**Activity 1:**
Reproduce word for word the passage of the biodiversity article starting with "Insights - April" and going on through "water we drink.".
**Activity 2:**
Answer these questions from the biodiversity article.
(a) By how much has the total number of animals changed since the 1970s?
(b) By what percentage did the number of mammals on the Red List increase between 2006 and 2018?
(c) What percentage of the world's flowering plants do animals pollinate?
**Activity 3:**
Write the next part of the biodiversity article, continuing from its final sentence.

Insights - April 17, 2019
Written by Johnny Wood 3 min read
The total number of animals has halved since the 1970s in what some scientists have termed the start of Earth’s sixth mass extinction.
Seismic eruptions, ice ages, continental collision and asteroid impact are thought to be some of the causes of the previous five mass extinctions. This time though, humans are to blame. Never before has a single species exerted such influence on the planet and the evolution of its inhabitants, or put its own survival in such jeopardy.
Biodiversity underpins life as we know it, including the air that we breathe, the food we eat and the water we drink.
Here are just three of the many reasons we should all care about biodiversity.
Nature provided the resources necessary for humans to emerge as the planet’s dominant species and we continue to depend on its bounty to thrive. The complex system of relationships between plants, insects and animals has held nature in balance for millions of years.
But soaring consumption has placed unprecedented strain on the planet’s resources. Human activity is disrupting whole ecosystems – as large as the Great Barrier Reef and as small as the parasites living on a crab’s shell – or causing them to disappear altogether.
Man-made problems like pollution, climate change and deforestation are threatening more species. The number of mammals listed on the International Union for Conservation of Nature’s (ICUN) Red List increased by 12% between 2006 and 2018. During the same period, endangered insect species rose by 147% and molluscs by 125%.
Losing just a single link in nature’s intricate network of relationships can create a domino effect that disrupts entire food chains.
Bees, for example, are prodigious pollinators, but the use of agricultural pesticides has caused their numbers to decline drastically. And as animals pollinate 87% of the world’s flowering plants, many of which provide food for humans, this problem isn’t only confined to bees.

**Source data:**
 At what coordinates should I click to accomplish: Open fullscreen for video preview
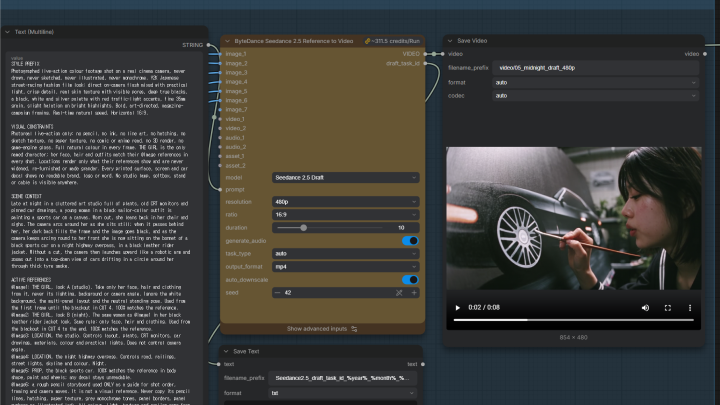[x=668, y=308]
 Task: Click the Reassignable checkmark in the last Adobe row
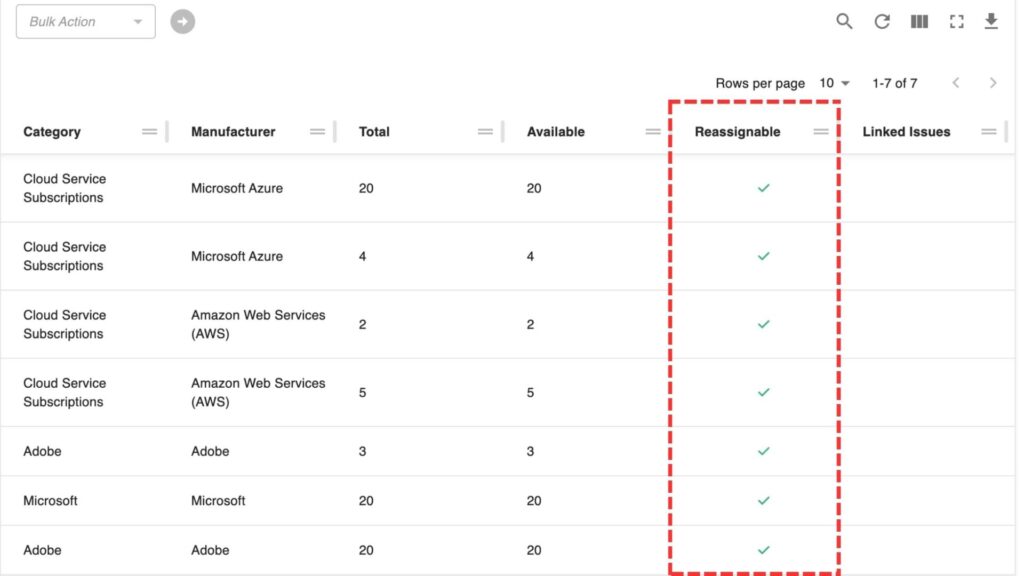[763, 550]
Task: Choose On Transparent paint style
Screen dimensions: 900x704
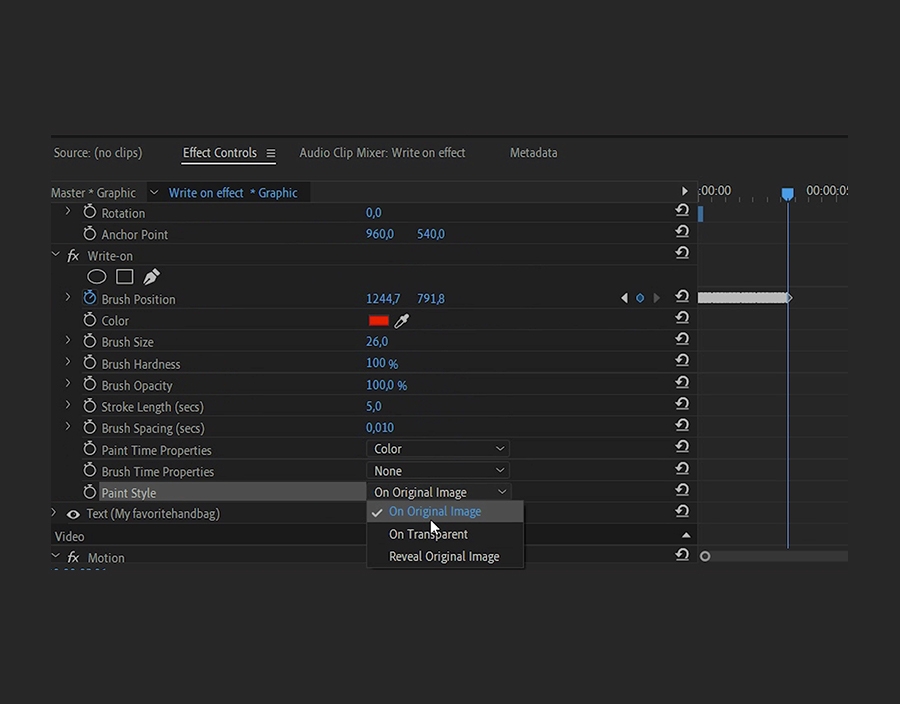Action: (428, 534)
* * *
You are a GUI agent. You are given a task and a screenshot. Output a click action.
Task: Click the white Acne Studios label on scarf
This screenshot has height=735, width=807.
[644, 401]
---
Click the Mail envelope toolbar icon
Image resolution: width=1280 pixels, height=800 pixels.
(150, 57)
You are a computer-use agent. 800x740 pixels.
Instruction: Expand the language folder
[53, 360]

**Answer box 1:**
Insights - April 17, 2019
Written by Johnny Wood 3 min read
The total number of animals has halved since the 1970s in what some scientists have termed the start of Earth’s sixth mass extinction.
Seismic eruptions, ice ages, continental collision and asteroid impact are thought to be some of the causes of the previous five mass extinctions. This time though, humans are to blame. Never before has a single species exerted such influence on the planet and the evolution of its inhabitants, or put its own survival in such jeopardy.
Biodiversity underpins life as we know it, including the air that we breathe, the food we eat and the water we drink.

**Answer box 2:**
(a) It has halved.
(b) 12%
(c) 87%

**Answer box 3:**
Food sources are under threat in the oceans too. Coral reefs shelter 25% of all marine life and form nurseries for a quarter of the world’s fish species, including those that end up on our plates. Coral is a living organism that feeds on nitrates, produced by bacteria recycling dead matter. Rising water temperatures from climate change and pollution harm some strains of bacteria and starve the coral of nitrates, damaging or killing reefs and many of the species that depend on them.
Overfishing and destructive practices like dynamite fishing and bottom trawling are depleting fish stocks and other marine species. The WWF estimates the global fishing industry has taken 6 billion tonnes of fish and invertebrates from the world’s oceans since 1950, but catches have been declining by 1.2 million tonnes each year since 1996.
Rising sea temperatures are also contributing to reduced catches, as fish migrate from their natural grounds to seek cooler waters elsewhere. This means boats have to spend longer at sea and jobs are in jeopardy.
Closer to shore, mangrove forests are disappearing, along with the livelihoods of the people who depend on them. Home to thousands of marine species, birds and mammals, mangrove swamps are being cleared to create agricultural land or to build urban developments.
Mangrove wood has been harvested for centuries but unsustainable practices have caused irreparable damage to many forests.
Philosopher Brian Norton has likened Earth’s current crisis to a patient connected to a life-support machine while hospital staff sell parts of that machine to generate much-needed income. Unless we change our relationship with the planet, one day the machine on which we all depend may stop working.